Workaround: Use an earlier version of Microsoft Visual Studio.
Issue Description: If the user tries to use MSVS 2015 with our provided build.bat script to build their own xhpl.exe executable, they will see a number of unresolved external symbol errors like:
libhpl_intel64.lib(HPL_pdmatgen.obj) : error LNK2001: unresolved external symbol __iob_func
An older version of MSVS was used to build the libhpl_intel64.lib library we provide to link against when building the MP LINPACK benchmark for a customized MPI implementation. It appears that these functions are now inlined in MSVS2015.
Initial Release
What's New in Intel MKL 2017
- Introduced optimizations for the Intel® Xeon Phi™ processor x200 (formerly Knights Landing ) self-boot platform for Windows* OS
- Enabled Automatic Offload (AO) and Compiler Assisted Offload (CAO) modes for the second generation of Intel Xeon Phi coprocessor on Linux* OS
- Introduced Deep Neural Networks (DNN) primitives including convolution, normalization, activation, and pooling functions intended to accelerate convolutional neural networks (CNNs) and deep neural networks on Intel® Architecture.

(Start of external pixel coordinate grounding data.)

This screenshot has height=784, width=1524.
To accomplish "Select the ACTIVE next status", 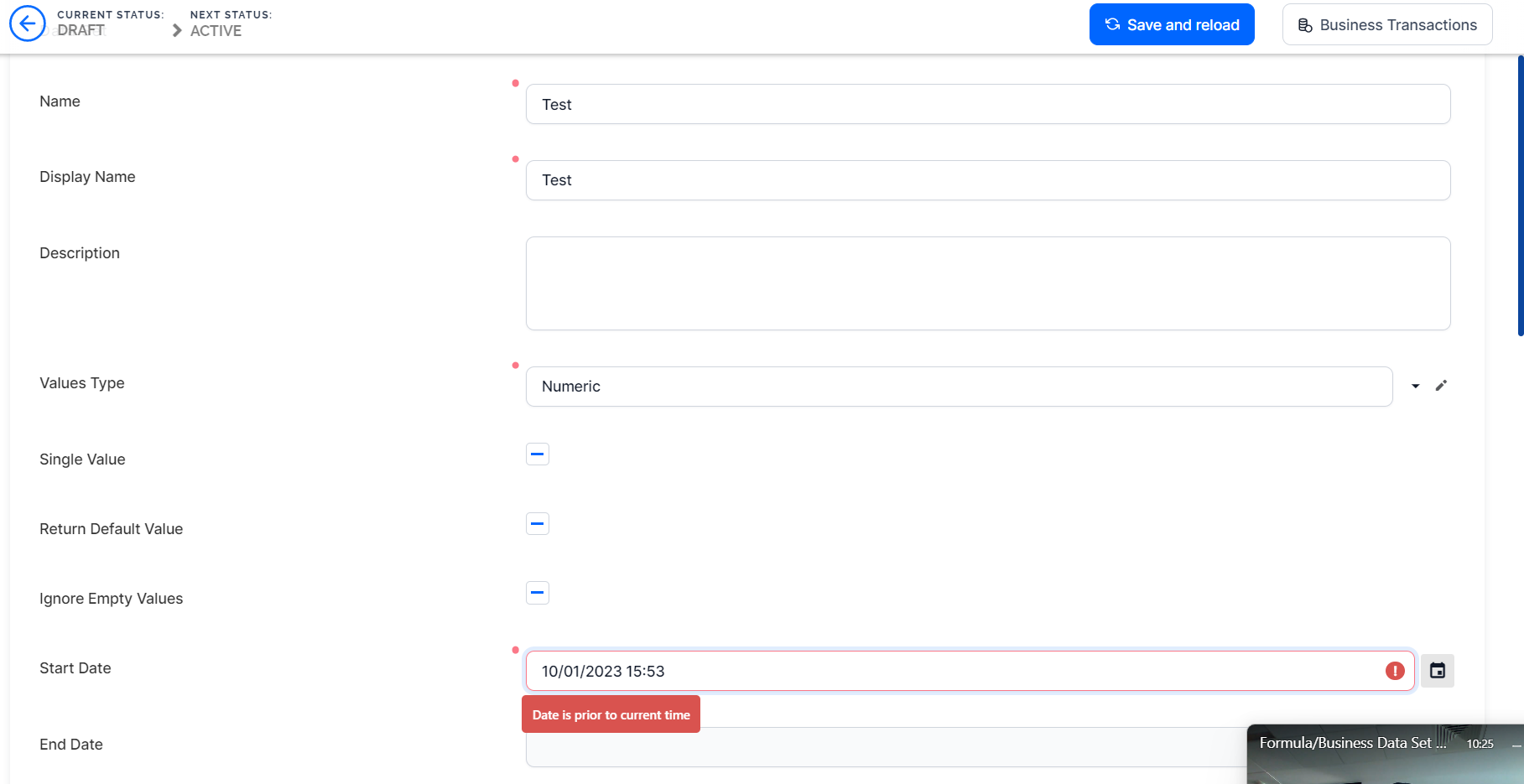I will tap(216, 31).
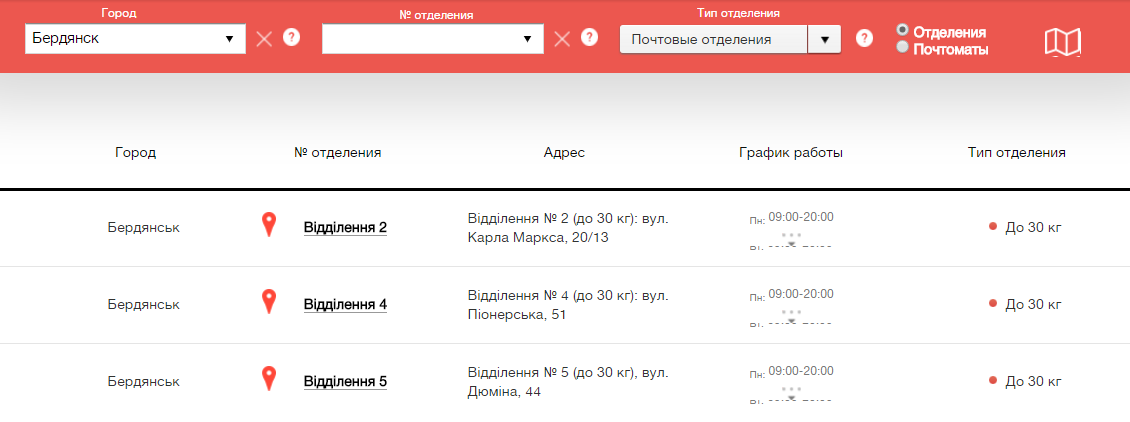Select the Почтоматы radio button
The height and width of the screenshot is (422, 1130).
click(x=903, y=47)
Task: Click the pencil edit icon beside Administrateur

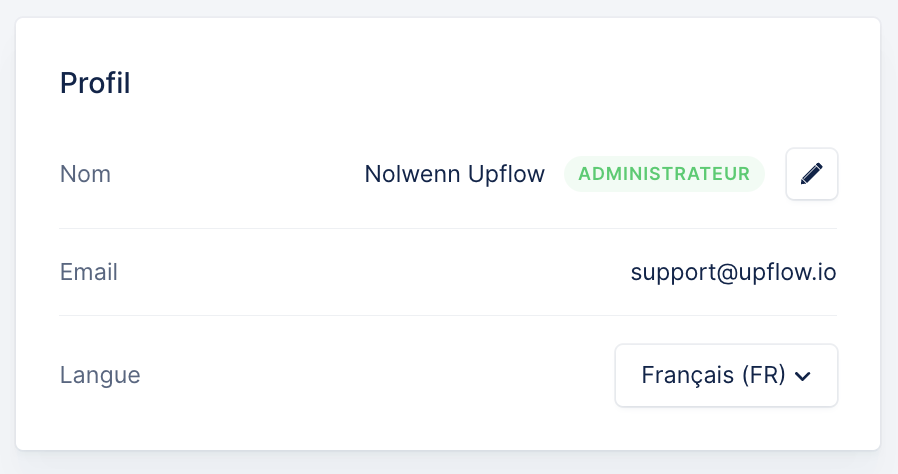Action: 812,174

- Optimized for Intel® Xeon® processor E5-xxxx v3 (formerly Haswell), Intel Xeon processor E5-xxxx v4 (formerly Broadwell), and Intel Xeon Phi processor x200 self-boot platform.
- Introduced inner product primitive to support fully connected layers.
- Introduced batch normalization, sum, split, and concat primitives to provide full support for GoogLeNet and ResidualNet topologies.
- BLAS:
- Introduced new packed matrix multiplication interfaces (?gemm_alloc, ?gemm_pack ,?gemm_compute, ?gemm_free) for single and double precisions.
- Improved performance over standard S/DGEMM on Intel Xeon processor E5-xxxx v3 and later processors.
- The Intel Optimized MP LINPACK Benchmark pre-built binaries using Intel® Message Parsing Interface (Intel® MPI) were moved to the mp_linpack root folder. Support for multiple MPI implementations was also added. The benchmark source codes in the mp_linpack directory were removed except for HPL_main.c, which can be used to create an Intel Optimized MP LINPACK benchmark binary for a specific MPI implementation.
- Sparse BLAS:
- Improved performance of parallel BSRMV functionality for processor supporting Intel® Advanced Vector Extensions 2 (Intel® AVX2) instruction set.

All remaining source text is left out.